That’s cool Seth, thanks for sharing the pic. I’ve seen that pic for years now, so it’s nice to see and hear a little background on it. It’s not everyday you see a pic of someone chowing down on a “samich”. also good to know that I was probably right all this tine about what you were eating. Now that the mystery is solved, I shall rest fitfully from now on…
Oh sorry. I always get the SLX and the SL confused. So the really lite poles can snap just by extending them the wrong way? If I paid thousands of dollars I would almost scared to use a pole that could break if I opened it improperly.
So is this why everybody has Tucker poles for the employees?

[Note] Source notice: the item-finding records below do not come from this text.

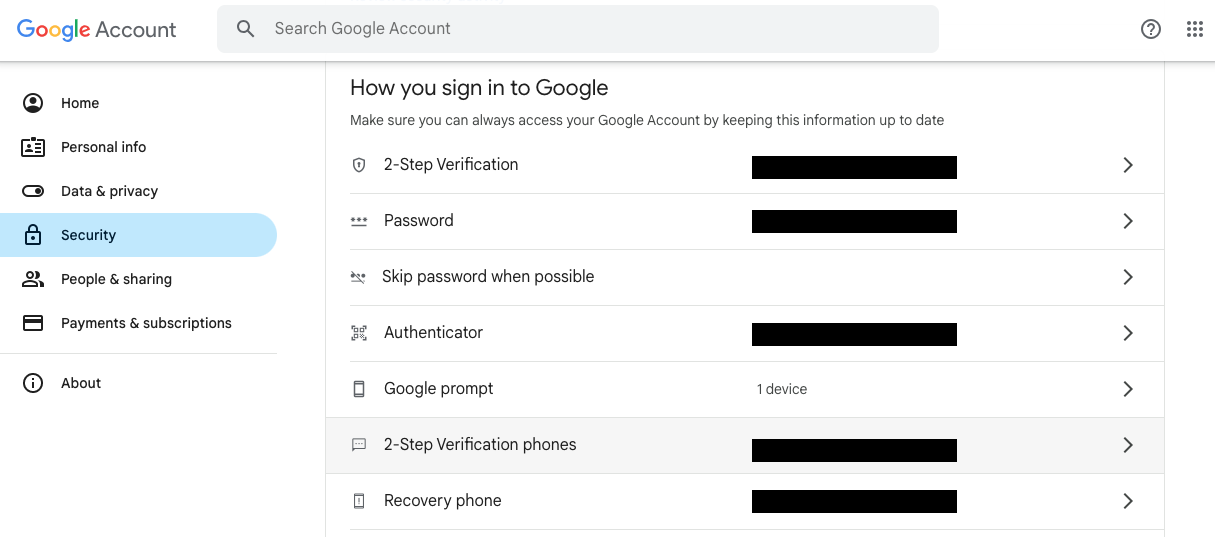Open Personal info section
Viewport: 1215px width, 537px height.
(x=103, y=147)
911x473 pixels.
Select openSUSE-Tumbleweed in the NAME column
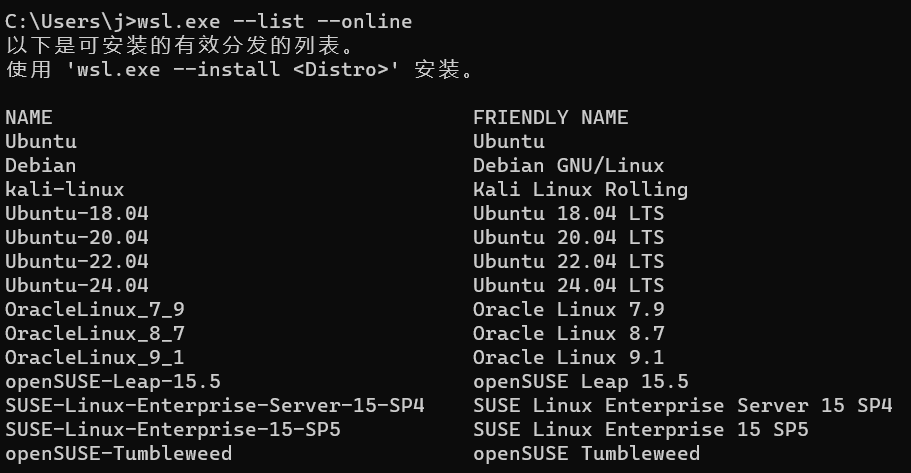[x=118, y=453]
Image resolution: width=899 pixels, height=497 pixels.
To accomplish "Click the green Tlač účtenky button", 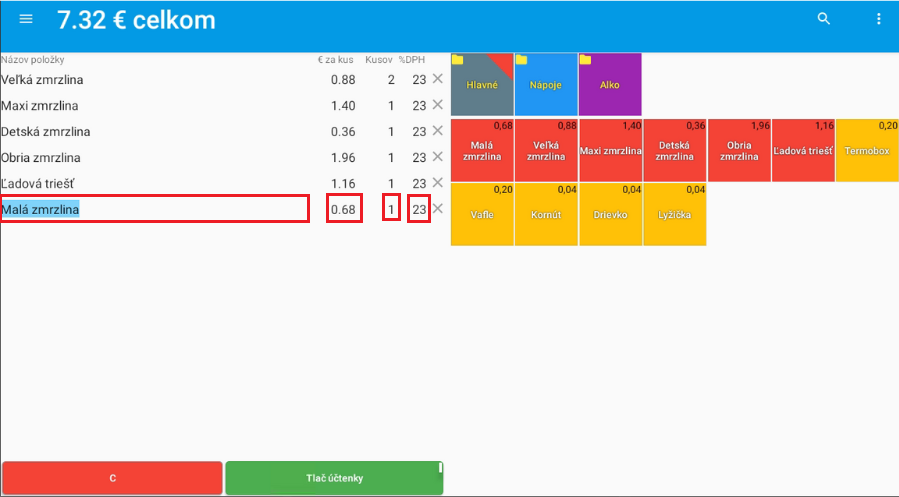I will tap(334, 478).
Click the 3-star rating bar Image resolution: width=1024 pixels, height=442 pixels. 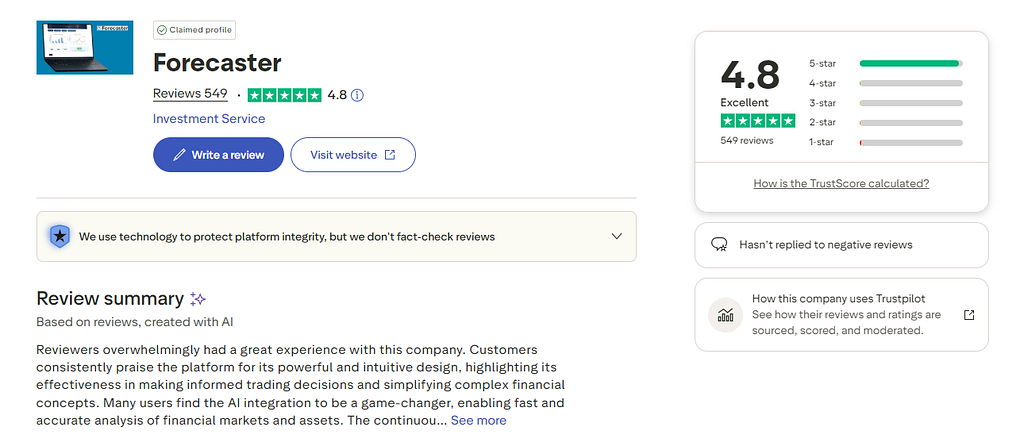tap(910, 103)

With either 6 or 7 sections attached and lying horizontal on the ground, I hold the bottom section at the end and midpoint, then pivot upwards. Lift with the midpoint hand and lower slightly with the endpoint hand, lifting slowly and steadily. There will be some flex until you are near vertical.
Both the SL and SL-X are Gardiner’s SuperLite poles. The “X” is the designation for extension (the SL is sectional/modular, meaning one assembles it with pieces end-to-end.). The SL-X’s sections are of progressively smaller diameters and fit inside each other. When extended, the sections are secured in place – at any length one desires – with clamps.
I doubt the issue with possible breakage has anything to do with lifting the length. Gardiner states that one shouldn’t use the SL at less than 30’ (I believe.). It’s engineered for strength at height, not extreme torque on sections 1 thru 6. I read one breakage story where the user was scrubbing with one or two sections horizontally between security bars, if memory serves.
The Super-light I was using snapped because I had all the sections together laying down,
put the base against the wall and tried to walk it up like I had always done with my Tucker.